- **Requirement**
Return all lines of the data in which the string "computer" occurs.

- **Data for review**
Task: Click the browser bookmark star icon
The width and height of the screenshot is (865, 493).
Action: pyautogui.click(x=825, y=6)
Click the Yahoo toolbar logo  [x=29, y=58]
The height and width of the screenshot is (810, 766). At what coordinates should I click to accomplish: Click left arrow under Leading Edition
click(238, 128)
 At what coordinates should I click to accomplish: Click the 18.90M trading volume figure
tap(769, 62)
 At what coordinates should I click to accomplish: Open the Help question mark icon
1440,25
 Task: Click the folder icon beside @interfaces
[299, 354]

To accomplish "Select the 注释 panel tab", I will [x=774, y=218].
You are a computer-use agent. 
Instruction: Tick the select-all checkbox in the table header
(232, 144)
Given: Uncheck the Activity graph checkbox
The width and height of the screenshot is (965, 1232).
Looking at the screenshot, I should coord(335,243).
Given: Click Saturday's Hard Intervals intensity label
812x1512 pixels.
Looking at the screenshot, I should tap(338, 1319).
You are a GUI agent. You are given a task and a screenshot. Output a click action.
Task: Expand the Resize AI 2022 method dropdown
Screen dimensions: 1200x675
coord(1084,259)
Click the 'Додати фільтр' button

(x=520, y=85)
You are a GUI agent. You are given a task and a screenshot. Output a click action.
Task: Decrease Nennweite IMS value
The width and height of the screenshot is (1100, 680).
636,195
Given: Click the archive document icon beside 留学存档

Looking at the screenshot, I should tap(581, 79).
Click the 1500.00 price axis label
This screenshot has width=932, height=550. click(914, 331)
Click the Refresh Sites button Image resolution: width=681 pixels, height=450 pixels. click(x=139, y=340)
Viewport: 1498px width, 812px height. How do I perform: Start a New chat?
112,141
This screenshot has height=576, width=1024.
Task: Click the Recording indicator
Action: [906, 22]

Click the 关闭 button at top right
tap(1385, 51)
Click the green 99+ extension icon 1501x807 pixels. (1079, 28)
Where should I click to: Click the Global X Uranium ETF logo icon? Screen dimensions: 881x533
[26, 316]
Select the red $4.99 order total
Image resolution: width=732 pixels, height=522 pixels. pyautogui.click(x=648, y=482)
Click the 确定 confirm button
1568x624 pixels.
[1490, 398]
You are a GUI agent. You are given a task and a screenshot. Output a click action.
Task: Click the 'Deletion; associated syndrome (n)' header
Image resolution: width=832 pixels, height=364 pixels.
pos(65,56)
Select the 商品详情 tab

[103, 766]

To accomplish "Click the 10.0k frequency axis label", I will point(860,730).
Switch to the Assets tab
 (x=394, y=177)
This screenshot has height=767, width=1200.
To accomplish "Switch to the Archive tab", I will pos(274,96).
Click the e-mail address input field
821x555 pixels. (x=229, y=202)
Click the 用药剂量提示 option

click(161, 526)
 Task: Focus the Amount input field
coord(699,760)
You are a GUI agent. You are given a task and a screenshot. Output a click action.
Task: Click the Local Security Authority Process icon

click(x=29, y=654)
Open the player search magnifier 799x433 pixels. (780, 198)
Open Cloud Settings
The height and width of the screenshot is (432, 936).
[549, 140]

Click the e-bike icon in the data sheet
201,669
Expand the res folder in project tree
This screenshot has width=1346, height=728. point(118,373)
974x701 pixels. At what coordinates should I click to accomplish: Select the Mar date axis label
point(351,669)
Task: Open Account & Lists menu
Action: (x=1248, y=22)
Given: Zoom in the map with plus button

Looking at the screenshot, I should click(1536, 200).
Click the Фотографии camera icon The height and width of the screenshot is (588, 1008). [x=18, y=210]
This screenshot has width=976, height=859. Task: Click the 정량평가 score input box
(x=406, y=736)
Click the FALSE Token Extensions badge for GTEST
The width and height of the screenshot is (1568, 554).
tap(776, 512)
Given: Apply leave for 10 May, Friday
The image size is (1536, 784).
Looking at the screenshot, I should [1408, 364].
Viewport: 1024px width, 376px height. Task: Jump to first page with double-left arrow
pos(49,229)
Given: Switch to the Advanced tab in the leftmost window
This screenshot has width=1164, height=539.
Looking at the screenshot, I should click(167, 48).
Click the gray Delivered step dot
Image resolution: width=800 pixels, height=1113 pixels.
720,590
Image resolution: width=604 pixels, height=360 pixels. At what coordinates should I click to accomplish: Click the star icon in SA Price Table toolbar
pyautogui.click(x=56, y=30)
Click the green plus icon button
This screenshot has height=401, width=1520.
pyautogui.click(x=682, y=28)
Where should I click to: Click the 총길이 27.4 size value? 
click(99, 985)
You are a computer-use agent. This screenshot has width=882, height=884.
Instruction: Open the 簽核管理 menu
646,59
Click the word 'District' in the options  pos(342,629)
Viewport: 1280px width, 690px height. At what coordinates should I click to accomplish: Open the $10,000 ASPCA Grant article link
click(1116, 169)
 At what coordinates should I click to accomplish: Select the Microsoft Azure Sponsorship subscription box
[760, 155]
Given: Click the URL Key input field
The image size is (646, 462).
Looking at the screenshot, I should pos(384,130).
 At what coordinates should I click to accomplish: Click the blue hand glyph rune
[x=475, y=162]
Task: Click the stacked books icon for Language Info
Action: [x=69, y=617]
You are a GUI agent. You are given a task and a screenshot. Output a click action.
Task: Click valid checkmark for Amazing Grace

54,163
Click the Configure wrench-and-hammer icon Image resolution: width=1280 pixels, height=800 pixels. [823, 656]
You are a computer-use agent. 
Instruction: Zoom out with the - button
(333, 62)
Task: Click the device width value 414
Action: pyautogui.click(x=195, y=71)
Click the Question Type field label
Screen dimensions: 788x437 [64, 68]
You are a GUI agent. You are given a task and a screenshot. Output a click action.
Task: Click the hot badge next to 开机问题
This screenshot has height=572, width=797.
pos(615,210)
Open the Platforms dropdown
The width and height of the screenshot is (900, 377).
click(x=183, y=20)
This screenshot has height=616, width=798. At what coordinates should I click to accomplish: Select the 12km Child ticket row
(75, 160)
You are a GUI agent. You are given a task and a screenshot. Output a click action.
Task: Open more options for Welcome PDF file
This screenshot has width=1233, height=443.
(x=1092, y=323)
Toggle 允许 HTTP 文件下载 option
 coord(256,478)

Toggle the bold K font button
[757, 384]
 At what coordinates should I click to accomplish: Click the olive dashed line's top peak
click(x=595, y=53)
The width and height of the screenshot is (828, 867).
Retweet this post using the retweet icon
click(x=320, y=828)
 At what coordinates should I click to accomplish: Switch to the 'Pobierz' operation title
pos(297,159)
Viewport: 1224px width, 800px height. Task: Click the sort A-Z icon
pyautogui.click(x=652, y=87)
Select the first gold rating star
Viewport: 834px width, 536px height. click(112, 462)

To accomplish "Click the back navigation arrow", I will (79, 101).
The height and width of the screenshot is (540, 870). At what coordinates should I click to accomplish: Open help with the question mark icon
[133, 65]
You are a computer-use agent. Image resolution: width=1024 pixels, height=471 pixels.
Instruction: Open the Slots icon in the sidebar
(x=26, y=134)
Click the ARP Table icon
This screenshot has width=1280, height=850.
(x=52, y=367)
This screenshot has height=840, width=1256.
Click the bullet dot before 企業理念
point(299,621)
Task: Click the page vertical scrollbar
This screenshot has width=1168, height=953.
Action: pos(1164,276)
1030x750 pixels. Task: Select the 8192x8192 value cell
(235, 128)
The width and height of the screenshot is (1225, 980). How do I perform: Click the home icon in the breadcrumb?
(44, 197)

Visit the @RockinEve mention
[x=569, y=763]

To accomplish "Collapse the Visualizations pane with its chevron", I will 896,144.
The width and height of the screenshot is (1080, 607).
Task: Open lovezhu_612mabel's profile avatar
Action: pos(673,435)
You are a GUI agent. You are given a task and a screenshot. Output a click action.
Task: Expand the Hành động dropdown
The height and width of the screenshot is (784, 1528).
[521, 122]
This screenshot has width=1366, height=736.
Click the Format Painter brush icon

- **Solved exercise**
You are a computer-use agent. 
You are a computer-use agent. This screenshot has width=882, height=884.
You are a computer-use agent. 
You are a computer-use agent. Image resolution: width=1024 pixels, height=471 pixels.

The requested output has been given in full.